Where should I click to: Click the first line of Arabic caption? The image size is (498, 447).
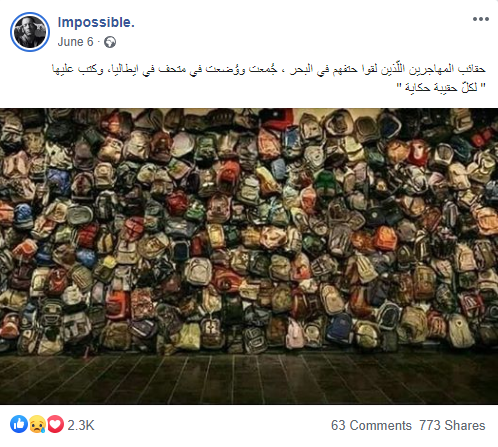269,69
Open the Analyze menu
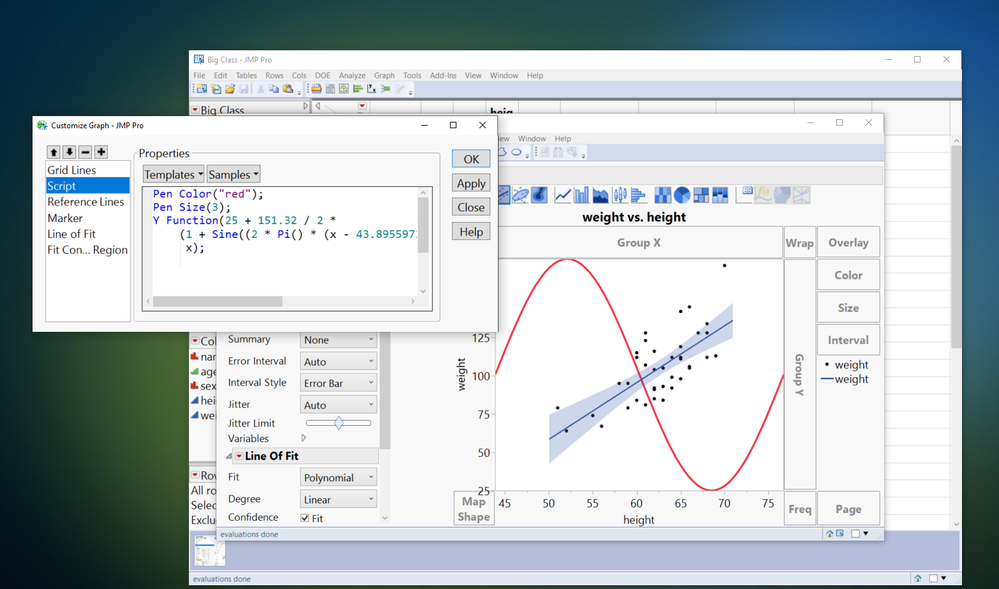The height and width of the screenshot is (589, 999). pos(351,75)
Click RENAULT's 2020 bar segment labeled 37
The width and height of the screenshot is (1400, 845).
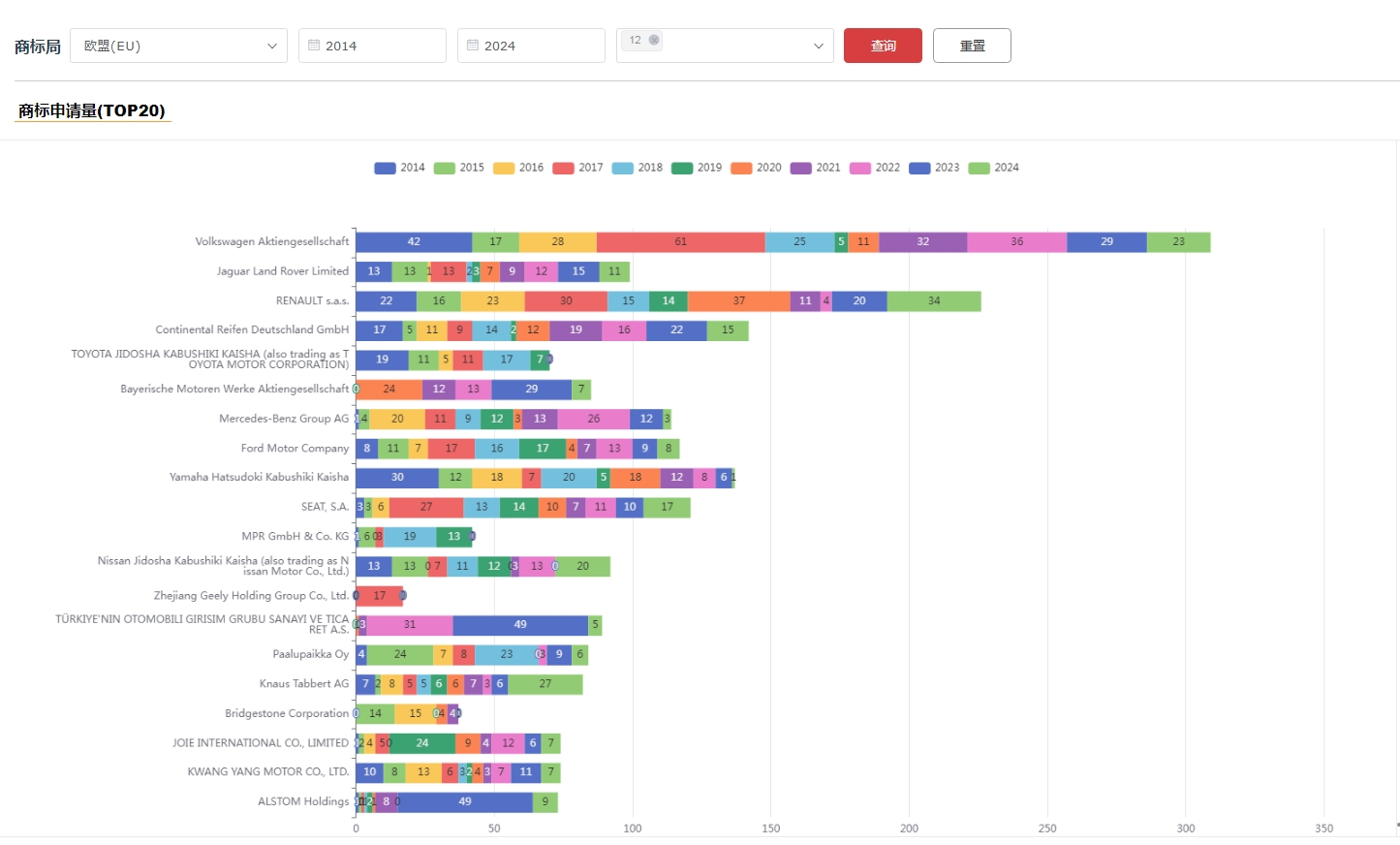coord(738,301)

The problem | Leave the pictures behind and transcribe every record above exactly.

Written response |
Where should I click to: Click the first line of Arabic caption? The image size is (498, 447).
269,69
Open the Analyze menu
The height and width of the screenshot is (589, 999). pos(351,75)
Click RENAULT's 2020 bar segment labeled 37
The width and height of the screenshot is (1400, 845).
coord(738,301)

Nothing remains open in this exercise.